We may never get over the 2016 Main Event. Of course, Gordon Vayo went on to lose his chip lead heads-up and eventually withered in the face of Nguyen’s dominant heads-up game, losing the title to the more aggressive man. There’s no doubt that a Nguyen-Josephy final showdown would have been better entertainment. Josephy, however, misplayed one crucial hand and in no limit hold’em, one hand is all it takes.

Imagine if Josephy had employed the ability to fold in that position. He would have seen what Vayo had 30 minutes later on a delayed stream. His rail would have told him ‘great fold, man.’ Vayo would never have recovered and Josephy might have won $8 million and the title every poker player desires more than any other. ‘Johnny Bax’ will almost certainly never have that opportunity again.

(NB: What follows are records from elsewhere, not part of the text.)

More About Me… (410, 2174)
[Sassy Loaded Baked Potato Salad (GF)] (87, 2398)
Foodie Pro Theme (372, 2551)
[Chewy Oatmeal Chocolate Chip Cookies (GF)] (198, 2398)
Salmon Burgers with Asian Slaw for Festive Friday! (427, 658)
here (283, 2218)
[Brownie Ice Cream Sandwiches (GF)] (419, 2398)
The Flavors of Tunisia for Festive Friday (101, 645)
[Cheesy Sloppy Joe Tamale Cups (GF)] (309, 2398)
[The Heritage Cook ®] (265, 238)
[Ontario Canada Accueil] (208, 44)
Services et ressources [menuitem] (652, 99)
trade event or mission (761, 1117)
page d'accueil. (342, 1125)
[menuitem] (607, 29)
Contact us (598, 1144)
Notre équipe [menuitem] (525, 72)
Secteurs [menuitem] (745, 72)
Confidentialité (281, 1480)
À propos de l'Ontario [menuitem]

Josephy’s legend in poker is assured but it will also forever be linked to a single hand of poker that showed even the most dedicated of professionals can see a lifetime of skill evaporate in under 24 seconds to be replaced by human frailties, missed opportunities and a call despite knowing you’re behind.

Everybody wanted Johnny Bax to win except the small part of his brain who needed to see the cards he knew would defeat him. Sometimes, the painful reality is that knowing what your opponent has at the time they have it can cost any price or any dream. It certainly did back in 2016 for Cliff Josephy.